1. What are antianxiety agents?
Antianxiety agents are medications that decrease the symptoms of anxiety and induce calm. The physical symptoms typically seen in anxiety include flushing, palpitations, hyperventilation or shortness of breath, tremulousness, sweating, nausea, diarrhea, urinary urgency, dizziness, and lightheadedness. This is not to say that antianxiety agents are medications whose only actions are to decrease anxiety. In fact, many drugs commonly used to treat anxiety also have other beneficial effects (such as inducing sleep, muscle relaxation, anticonvulsant effects, and antidepressant effects). The most widely used antianxiety agents are benzodiazepines. However, as new drugs are developed and the full ranges of their beneficial effects are understood, many unique compounds, as well as established classes of drugs, are being found to have significant anxiolytic effects.
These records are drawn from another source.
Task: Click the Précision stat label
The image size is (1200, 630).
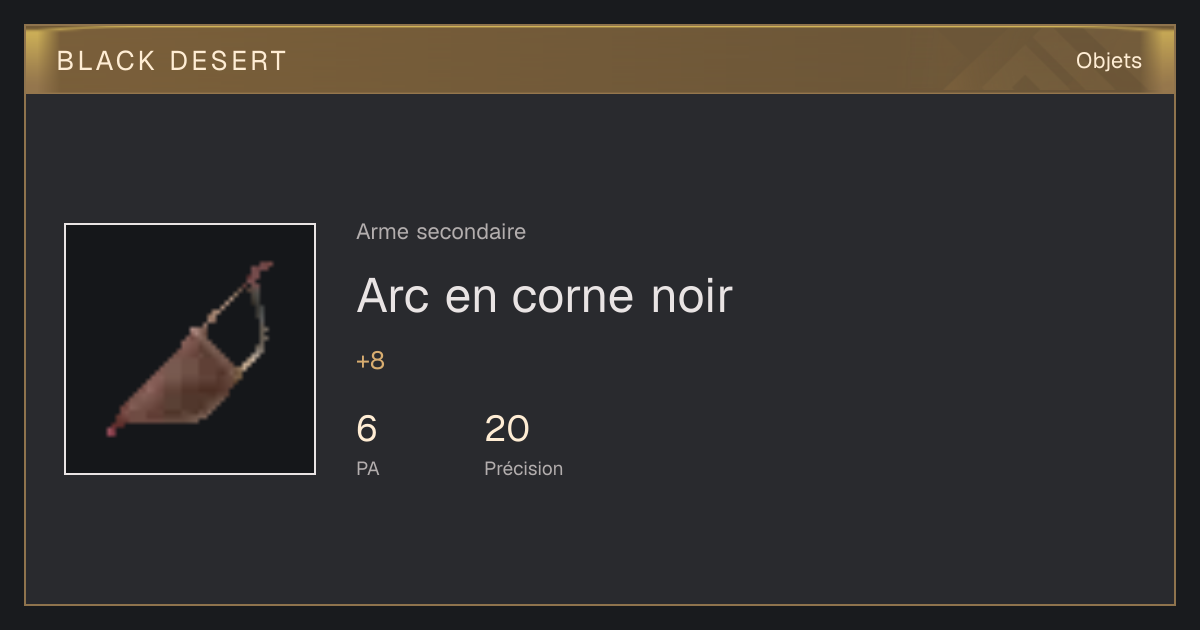Action: tap(524, 468)
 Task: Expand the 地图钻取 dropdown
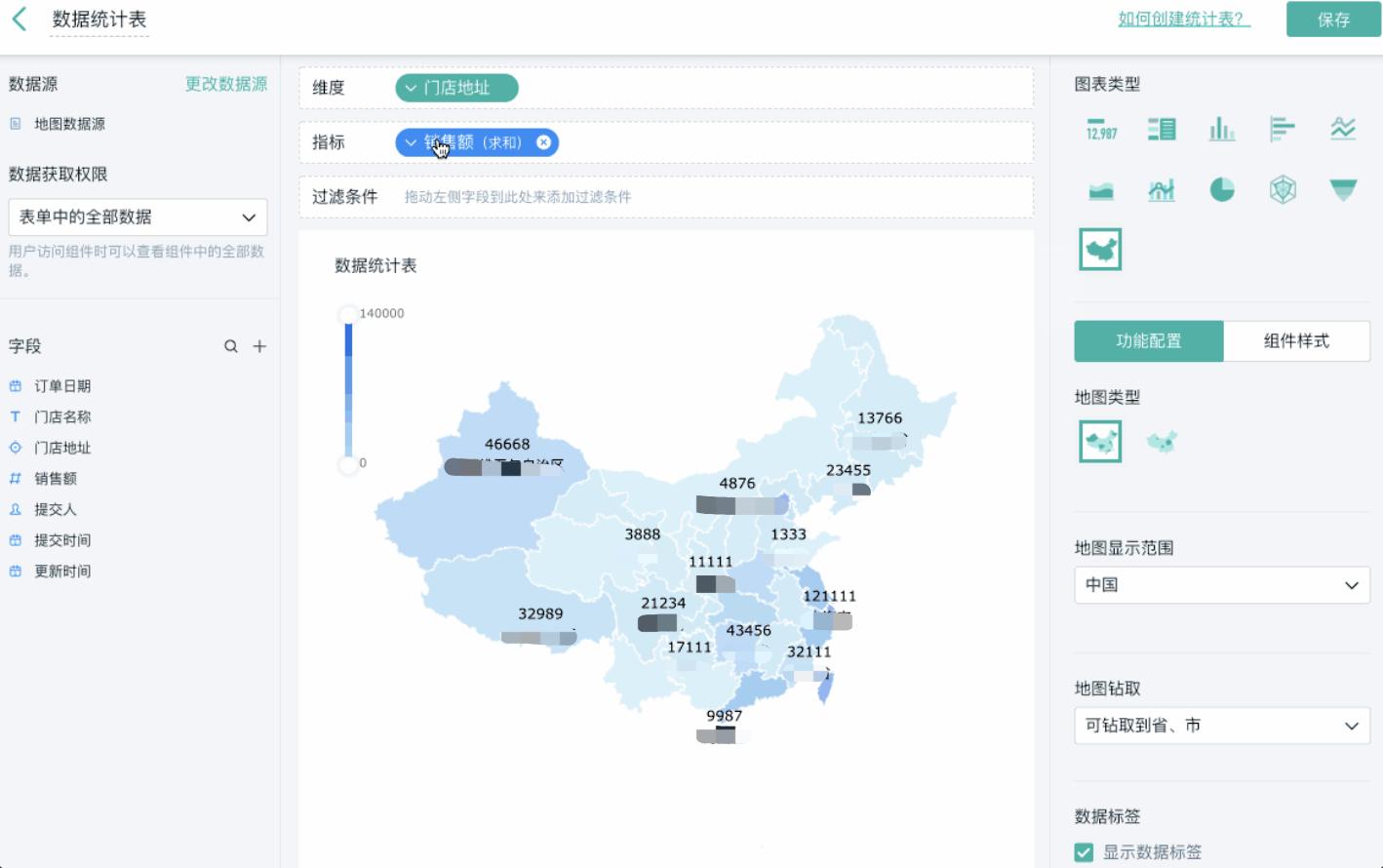[x=1221, y=726]
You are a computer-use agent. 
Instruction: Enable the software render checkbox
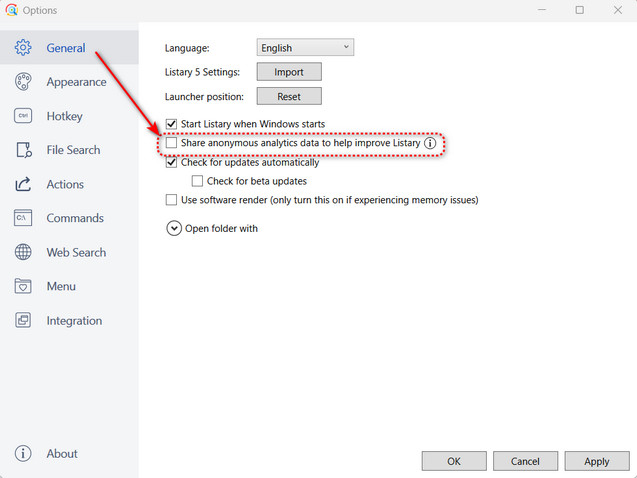pos(171,200)
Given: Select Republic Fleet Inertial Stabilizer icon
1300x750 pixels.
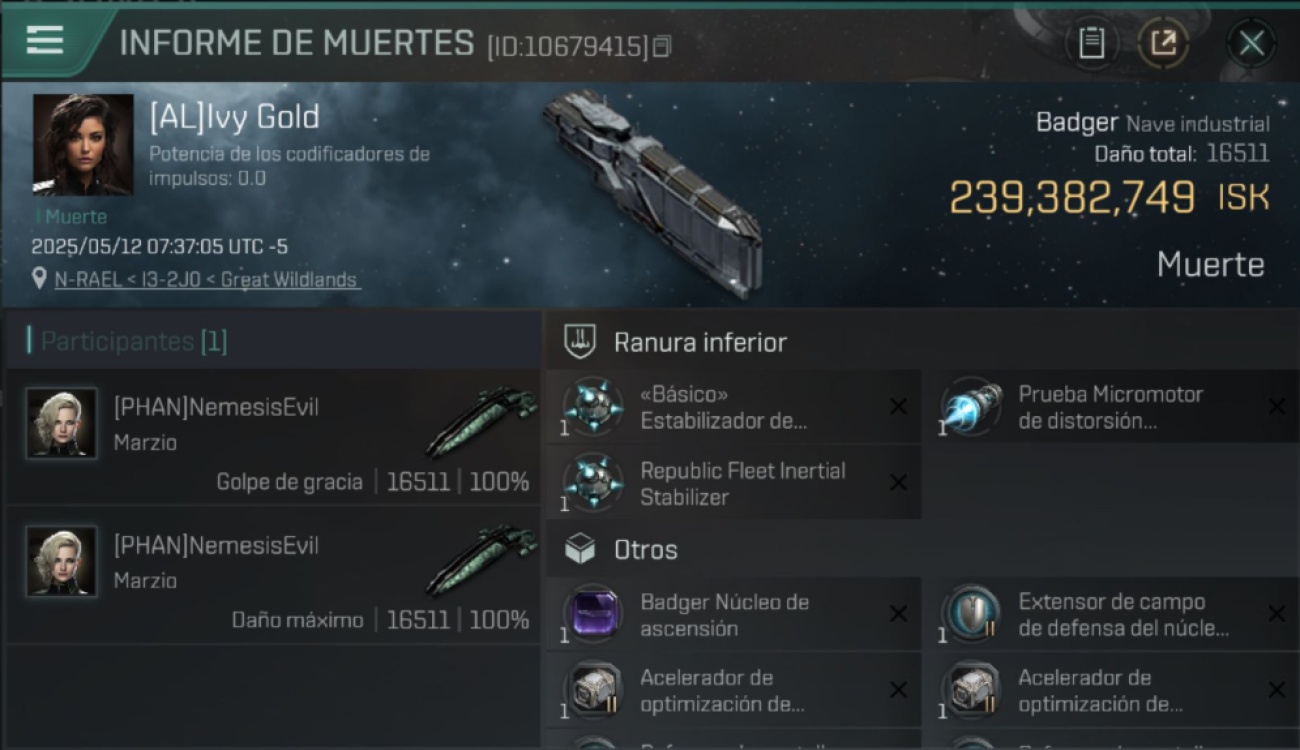Looking at the screenshot, I should pyautogui.click(x=593, y=483).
2. How do benzodiazepines work? Benzodiazepines are believed to exert their anxiolytic effect by binding to the GABA-benzodiazepine receptors in the brain. GABA (gamma-aminobutyric acid) is the primary inhibitory neurotransmitter. Benzodiazepines and GABA enhance the binding of each other to this receptor complex. Benzodiazepines are presumed to have no direct effect on this complex other than to increase GABAs effect on chloride channels. The binding of GABA to the receptor complex opens these channels, causing a decrease in neuronal excitability and thereby decreasing anxiety.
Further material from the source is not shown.